[Consignes et exigences]: Renommez « Task » en « Goal » et recopiez, sans aucune autre modification, les lignes allant de celle qui contient « Click the word » jusqu'à la dernière ligne.

[Données d'entrée]:
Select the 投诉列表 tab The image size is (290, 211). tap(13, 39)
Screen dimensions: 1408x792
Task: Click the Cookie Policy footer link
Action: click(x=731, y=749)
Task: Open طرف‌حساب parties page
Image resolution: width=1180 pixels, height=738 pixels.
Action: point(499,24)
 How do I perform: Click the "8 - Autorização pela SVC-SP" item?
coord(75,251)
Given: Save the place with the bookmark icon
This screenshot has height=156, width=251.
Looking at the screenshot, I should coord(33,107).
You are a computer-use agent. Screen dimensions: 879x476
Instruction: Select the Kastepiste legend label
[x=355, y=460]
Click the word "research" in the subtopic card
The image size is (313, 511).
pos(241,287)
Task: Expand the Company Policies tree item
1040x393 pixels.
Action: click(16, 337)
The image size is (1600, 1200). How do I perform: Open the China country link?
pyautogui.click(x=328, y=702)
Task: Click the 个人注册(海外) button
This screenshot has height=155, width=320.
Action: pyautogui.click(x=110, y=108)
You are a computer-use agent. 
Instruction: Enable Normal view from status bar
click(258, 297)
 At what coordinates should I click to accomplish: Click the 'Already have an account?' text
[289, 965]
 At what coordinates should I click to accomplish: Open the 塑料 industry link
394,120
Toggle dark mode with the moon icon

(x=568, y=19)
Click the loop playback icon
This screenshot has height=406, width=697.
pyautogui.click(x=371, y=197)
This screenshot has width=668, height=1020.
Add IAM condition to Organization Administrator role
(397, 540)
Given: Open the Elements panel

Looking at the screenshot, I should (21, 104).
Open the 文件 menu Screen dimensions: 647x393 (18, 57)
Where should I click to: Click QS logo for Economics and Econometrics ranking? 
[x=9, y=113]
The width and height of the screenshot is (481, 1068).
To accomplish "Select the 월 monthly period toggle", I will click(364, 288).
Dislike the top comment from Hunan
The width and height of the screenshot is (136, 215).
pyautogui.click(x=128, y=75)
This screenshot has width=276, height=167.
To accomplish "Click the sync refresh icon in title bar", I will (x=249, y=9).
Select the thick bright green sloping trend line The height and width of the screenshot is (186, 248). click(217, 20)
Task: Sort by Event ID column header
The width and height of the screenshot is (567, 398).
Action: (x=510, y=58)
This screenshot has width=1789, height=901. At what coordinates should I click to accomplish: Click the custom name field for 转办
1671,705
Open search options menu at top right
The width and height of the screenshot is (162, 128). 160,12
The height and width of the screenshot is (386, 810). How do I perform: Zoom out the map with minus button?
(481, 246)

[Réponse rédigée]:
Click the word "research" in the subtopic card
The image size is (313, 511).
pos(241,287)
Goal: Expand the Company Policies tree item
1040x393 pixels.
Action: click(16, 337)
The image size is (1600, 1200). How do I perform: Open the China country link?
pyautogui.click(x=328, y=702)
Goal: Click the 个人注册(海外) button
This screenshot has height=155, width=320.
Action: pyautogui.click(x=110, y=108)
You are a computer-use agent. 
Instruction: Enable Normal view from status bar
click(258, 297)
 At what coordinates should I click to accomplish: Click the 'Already have an account?' text
[289, 965]
 At what coordinates should I click to accomplish: Open the 塑料 industry link
394,120
Toggle dark mode with the moon icon

(x=568, y=19)
Click the loop playback icon
This screenshot has height=406, width=697.
pyautogui.click(x=371, y=197)
This screenshot has width=668, height=1020.
Add IAM condition to Organization Administrator role
(397, 540)
Given: Open the Elements panel

Looking at the screenshot, I should (21, 104).
Open the 文件 menu Screen dimensions: 647x393 (18, 57)
Where should I click to: Click QS logo for Economics and Econometrics ranking? 
[x=9, y=113]
The width and height of the screenshot is (481, 1068).
To accomplish "Select the 월 monthly period toggle", I will click(364, 288).
Dislike the top comment from Hunan
The width and height of the screenshot is (136, 215).
pyautogui.click(x=128, y=75)
This screenshot has width=276, height=167.
To accomplish "Click the sync refresh icon in title bar", I will (x=249, y=9).
Select the thick bright green sloping trend line The height and width of the screenshot is (186, 248). click(217, 20)
Goal: Sort by Event ID column header
The width and height of the screenshot is (567, 398).
Action: (x=510, y=58)
This screenshot has width=1789, height=901. At what coordinates should I click to accomplish: Click the custom name field for 转办
1671,705
Open search options menu at top right
The width and height of the screenshot is (162, 128). 160,12
The height and width of the screenshot is (386, 810). How do I perform: Zoom out the map with minus button?
(481, 246)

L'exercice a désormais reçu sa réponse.